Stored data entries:
____

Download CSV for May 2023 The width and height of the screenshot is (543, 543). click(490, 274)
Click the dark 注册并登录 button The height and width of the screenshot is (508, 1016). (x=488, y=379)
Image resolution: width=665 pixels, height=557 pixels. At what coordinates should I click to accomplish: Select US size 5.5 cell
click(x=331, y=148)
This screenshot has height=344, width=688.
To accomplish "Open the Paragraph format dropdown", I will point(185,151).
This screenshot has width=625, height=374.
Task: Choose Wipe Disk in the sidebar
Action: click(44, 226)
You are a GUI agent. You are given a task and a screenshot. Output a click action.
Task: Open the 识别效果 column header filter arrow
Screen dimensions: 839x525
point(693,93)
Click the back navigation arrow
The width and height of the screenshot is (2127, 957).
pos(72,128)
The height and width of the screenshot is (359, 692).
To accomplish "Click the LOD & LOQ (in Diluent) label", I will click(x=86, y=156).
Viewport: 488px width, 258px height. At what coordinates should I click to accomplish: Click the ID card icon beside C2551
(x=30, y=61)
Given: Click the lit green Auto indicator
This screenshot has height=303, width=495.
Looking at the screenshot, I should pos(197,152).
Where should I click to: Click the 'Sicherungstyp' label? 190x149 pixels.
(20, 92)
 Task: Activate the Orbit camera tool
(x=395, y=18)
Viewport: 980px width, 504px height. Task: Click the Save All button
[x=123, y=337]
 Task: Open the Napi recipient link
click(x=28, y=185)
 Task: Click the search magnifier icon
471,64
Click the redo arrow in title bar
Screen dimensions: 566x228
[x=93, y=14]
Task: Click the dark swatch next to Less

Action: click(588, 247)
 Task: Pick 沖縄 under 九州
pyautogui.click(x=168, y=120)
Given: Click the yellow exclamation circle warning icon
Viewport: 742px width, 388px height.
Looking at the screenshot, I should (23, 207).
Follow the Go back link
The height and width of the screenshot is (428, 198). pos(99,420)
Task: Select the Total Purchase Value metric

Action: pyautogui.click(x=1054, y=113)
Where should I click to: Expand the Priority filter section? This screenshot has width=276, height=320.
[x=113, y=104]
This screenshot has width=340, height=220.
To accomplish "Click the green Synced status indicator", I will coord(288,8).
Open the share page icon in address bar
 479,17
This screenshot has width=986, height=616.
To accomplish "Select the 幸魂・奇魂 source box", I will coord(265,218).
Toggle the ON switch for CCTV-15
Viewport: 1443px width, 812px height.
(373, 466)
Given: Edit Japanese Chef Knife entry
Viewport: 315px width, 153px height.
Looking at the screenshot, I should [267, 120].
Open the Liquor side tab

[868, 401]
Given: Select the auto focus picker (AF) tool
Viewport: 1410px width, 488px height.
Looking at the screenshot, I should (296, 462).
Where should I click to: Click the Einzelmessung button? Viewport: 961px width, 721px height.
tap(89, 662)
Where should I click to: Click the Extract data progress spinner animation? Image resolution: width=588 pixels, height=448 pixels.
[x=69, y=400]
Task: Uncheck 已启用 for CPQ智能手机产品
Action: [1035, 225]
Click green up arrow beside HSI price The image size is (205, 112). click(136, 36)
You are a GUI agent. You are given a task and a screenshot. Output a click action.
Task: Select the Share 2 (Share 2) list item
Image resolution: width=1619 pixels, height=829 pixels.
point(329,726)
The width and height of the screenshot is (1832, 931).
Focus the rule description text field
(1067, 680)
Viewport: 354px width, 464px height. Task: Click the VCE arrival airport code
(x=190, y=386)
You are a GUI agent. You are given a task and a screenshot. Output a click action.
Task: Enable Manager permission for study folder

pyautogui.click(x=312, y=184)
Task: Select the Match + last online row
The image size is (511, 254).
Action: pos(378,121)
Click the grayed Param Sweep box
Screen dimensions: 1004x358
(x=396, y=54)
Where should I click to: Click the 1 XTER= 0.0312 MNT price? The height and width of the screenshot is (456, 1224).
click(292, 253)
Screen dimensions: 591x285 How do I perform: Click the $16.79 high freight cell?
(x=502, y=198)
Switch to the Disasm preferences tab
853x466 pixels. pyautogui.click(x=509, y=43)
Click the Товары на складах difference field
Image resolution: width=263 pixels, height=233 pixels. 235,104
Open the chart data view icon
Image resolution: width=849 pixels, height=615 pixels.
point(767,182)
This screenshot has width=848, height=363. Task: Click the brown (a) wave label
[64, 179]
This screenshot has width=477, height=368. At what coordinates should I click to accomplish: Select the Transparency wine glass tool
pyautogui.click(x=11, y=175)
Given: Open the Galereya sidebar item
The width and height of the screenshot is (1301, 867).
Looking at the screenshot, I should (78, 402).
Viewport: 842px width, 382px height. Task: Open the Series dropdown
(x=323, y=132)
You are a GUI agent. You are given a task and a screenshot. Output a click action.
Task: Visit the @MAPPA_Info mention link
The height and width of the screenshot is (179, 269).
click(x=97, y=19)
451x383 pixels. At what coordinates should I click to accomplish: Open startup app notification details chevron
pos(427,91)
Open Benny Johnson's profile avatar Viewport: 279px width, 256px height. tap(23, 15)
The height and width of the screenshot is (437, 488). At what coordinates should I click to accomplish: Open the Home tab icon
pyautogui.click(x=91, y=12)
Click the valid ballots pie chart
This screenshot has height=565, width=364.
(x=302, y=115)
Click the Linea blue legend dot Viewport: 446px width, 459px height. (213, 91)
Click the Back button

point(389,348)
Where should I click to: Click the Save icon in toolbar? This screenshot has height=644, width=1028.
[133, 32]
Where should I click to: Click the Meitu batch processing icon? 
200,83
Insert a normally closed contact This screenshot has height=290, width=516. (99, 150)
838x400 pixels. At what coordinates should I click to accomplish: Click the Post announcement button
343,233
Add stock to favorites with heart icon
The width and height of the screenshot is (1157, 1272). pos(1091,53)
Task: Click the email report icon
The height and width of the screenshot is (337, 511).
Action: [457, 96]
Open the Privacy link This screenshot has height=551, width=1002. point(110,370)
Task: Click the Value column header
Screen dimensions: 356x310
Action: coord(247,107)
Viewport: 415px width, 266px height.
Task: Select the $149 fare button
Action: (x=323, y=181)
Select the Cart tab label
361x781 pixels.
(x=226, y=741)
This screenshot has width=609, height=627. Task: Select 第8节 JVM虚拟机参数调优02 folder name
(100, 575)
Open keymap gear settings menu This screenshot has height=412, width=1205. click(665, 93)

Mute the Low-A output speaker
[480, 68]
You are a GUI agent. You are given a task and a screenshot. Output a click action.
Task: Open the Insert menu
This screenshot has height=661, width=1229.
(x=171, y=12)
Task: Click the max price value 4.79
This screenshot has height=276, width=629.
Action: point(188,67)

____

• _Action item_
Every line of the data above should be copied exactly.

• _Solved problem_
Download CSV for May 2023 The width and height of the screenshot is (543, 543). click(490, 274)
Click the dark 注册并登录 button The height and width of the screenshot is (508, 1016). (x=488, y=379)
Image resolution: width=665 pixels, height=557 pixels. At what coordinates should I click to accomplish: Select US size 5.5 cell
click(x=331, y=148)
This screenshot has height=344, width=688.
To accomplish "Open the Paragraph format dropdown", I will point(185,151).
This screenshot has width=625, height=374.
Task: Choose Wipe Disk in the sidebar
Action: click(44, 226)
You are a GUI agent. You are given a task and a screenshot. Output a click action.
Task: Open the 识别效果 column header filter arrow
Screen dimensions: 839x525
point(693,93)
Click the back navigation arrow
The width and height of the screenshot is (2127, 957).
pos(72,128)
The height and width of the screenshot is (359, 692).
To accomplish "Click the LOD & LOQ (in Diluent) label", I will click(x=86, y=156).
Viewport: 488px width, 258px height. At what coordinates should I click to accomplish: Click the ID card icon beside C2551
(x=30, y=61)
Given: Click the lit green Auto indicator
This screenshot has height=303, width=495.
Looking at the screenshot, I should pos(197,152).
Where should I click to: Click the 'Sicherungstyp' label? 190x149 pixels.
(20, 92)
 Task: Activate the Orbit camera tool
(x=395, y=18)
Viewport: 980px width, 504px height. Task: Click the Save All button
[x=123, y=337]
 Task: Open the Napi recipient link
click(x=28, y=185)
 Task: Click the search magnifier icon
471,64
Click the redo arrow in title bar
Screen dimensions: 566x228
[x=93, y=14]
Task: Click the dark swatch next to Less

Action: click(588, 247)
 Task: Pick 沖縄 under 九州
pyautogui.click(x=168, y=120)
Given: Click the yellow exclamation circle warning icon
Viewport: 742px width, 388px height.
Looking at the screenshot, I should (23, 207).
Follow the Go back link
The height and width of the screenshot is (428, 198). pos(99,420)
Task: Select the Total Purchase Value metric

Action: pyautogui.click(x=1054, y=113)
Where should I click to: Expand the Priority filter section? This screenshot has width=276, height=320.
[x=113, y=104]
This screenshot has width=340, height=220.
To accomplish "Click the green Synced status indicator", I will coord(288,8).
Open the share page icon in address bar
 479,17
This screenshot has width=986, height=616.
To accomplish "Select the 幸魂・奇魂 source box", I will coord(265,218).
Toggle the ON switch for CCTV-15
Viewport: 1443px width, 812px height.
(373, 466)
Given: Edit Japanese Chef Knife entry
Viewport: 315px width, 153px height.
Looking at the screenshot, I should [267, 120].
Open the Liquor side tab

[868, 401]
Given: Select the auto focus picker (AF) tool
Viewport: 1410px width, 488px height.
Looking at the screenshot, I should (296, 462).
Where should I click to: Click the Einzelmessung button? Viewport: 961px width, 721px height.
tap(89, 662)
Where should I click to: Click the Extract data progress spinner animation? Image resolution: width=588 pixels, height=448 pixels.
[x=69, y=400]
Task: Uncheck 已启用 for CPQ智能手机产品
Action: [1035, 225]
Click green up arrow beside HSI price The image size is (205, 112). click(136, 36)
You are a GUI agent. You are given a task and a screenshot. Output a click action.
Task: Select the Share 2 (Share 2) list item
Image resolution: width=1619 pixels, height=829 pixels.
point(329,726)
The width and height of the screenshot is (1832, 931).
Focus the rule description text field
(1067, 680)
Viewport: 354px width, 464px height. Task: Click the VCE arrival airport code
(x=190, y=386)
You are a GUI agent. You are given a task and a screenshot. Output a click action.
Task: Enable Manager permission for study folder

pyautogui.click(x=312, y=184)
Task: Select the Match + last online row
The image size is (511, 254).
Action: pos(378,121)
Click the grayed Param Sweep box
Screen dimensions: 1004x358
(x=396, y=54)
Where should I click to: Click the 1 XTER= 0.0312 MNT price? The height and width of the screenshot is (456, 1224).
click(292, 253)
Screen dimensions: 591x285 How do I perform: Click the $16.79 high freight cell?
(x=502, y=198)
Switch to the Disasm preferences tab
853x466 pixels. pyautogui.click(x=509, y=43)
Click the Товары на складах difference field
Image resolution: width=263 pixels, height=233 pixels. 235,104
Open the chart data view icon
Image resolution: width=849 pixels, height=615 pixels.
point(767,182)
This screenshot has width=848, height=363. Task: Click the brown (a) wave label
[64, 179]
This screenshot has width=477, height=368. At what coordinates should I click to accomplish: Select the Transparency wine glass tool
pyautogui.click(x=11, y=175)
Given: Open the Galereya sidebar item
The width and height of the screenshot is (1301, 867).
Looking at the screenshot, I should (78, 402).
Viewport: 842px width, 382px height. Task: Open the Series dropdown
(x=323, y=132)
You are a GUI agent. You are given a task and a screenshot. Output a click action.
Task: Visit the @MAPPA_Info mention link
The height and width of the screenshot is (179, 269).
click(x=97, y=19)
451x383 pixels. At what coordinates should I click to accomplish: Open startup app notification details chevron
pos(427,91)
Open Benny Johnson's profile avatar Viewport: 279px width, 256px height. tap(23, 15)
The height and width of the screenshot is (437, 488). At what coordinates should I click to accomplish: Open the Home tab icon
pyautogui.click(x=91, y=12)
Click the valid ballots pie chart
This screenshot has height=565, width=364.
(x=302, y=115)
Click the Linea blue legend dot Viewport: 446px width, 459px height. (213, 91)
Click the Back button

point(389,348)
Where should I click to: Click the Save icon in toolbar? This screenshot has height=644, width=1028.
[133, 32]
Where should I click to: Click the Meitu batch processing icon? 
200,83
Insert a normally closed contact This screenshot has height=290, width=516. (99, 150)
838x400 pixels. At what coordinates should I click to accomplish: Click the Post announcement button
343,233
Add stock to favorites with heart icon
The width and height of the screenshot is (1157, 1272). pos(1091,53)
Task: Click the email report icon
The height and width of the screenshot is (337, 511).
Action: [457, 96]
Open the Privacy link This screenshot has height=551, width=1002. point(110,370)
Task: Click the Value column header
Screen dimensions: 356x310
Action: coord(247,107)
Viewport: 415px width, 266px height.
Task: Select the $149 fare button
Action: (x=323, y=181)
Select the Cart tab label
361x781 pixels.
(x=226, y=741)
This screenshot has width=609, height=627. Task: Select 第8节 JVM虚拟机参数调优02 folder name
(100, 575)
Open keymap gear settings menu This screenshot has height=412, width=1205. click(665, 93)

Mute the Low-A output speaker
[480, 68]
You are a GUI agent. You are given a task and a screenshot. Output a click action.
Task: Open the Insert menu
This screenshot has height=661, width=1229.
(x=171, y=12)
Task: Click the max price value 4.79
This screenshot has height=276, width=629.
Action: point(188,67)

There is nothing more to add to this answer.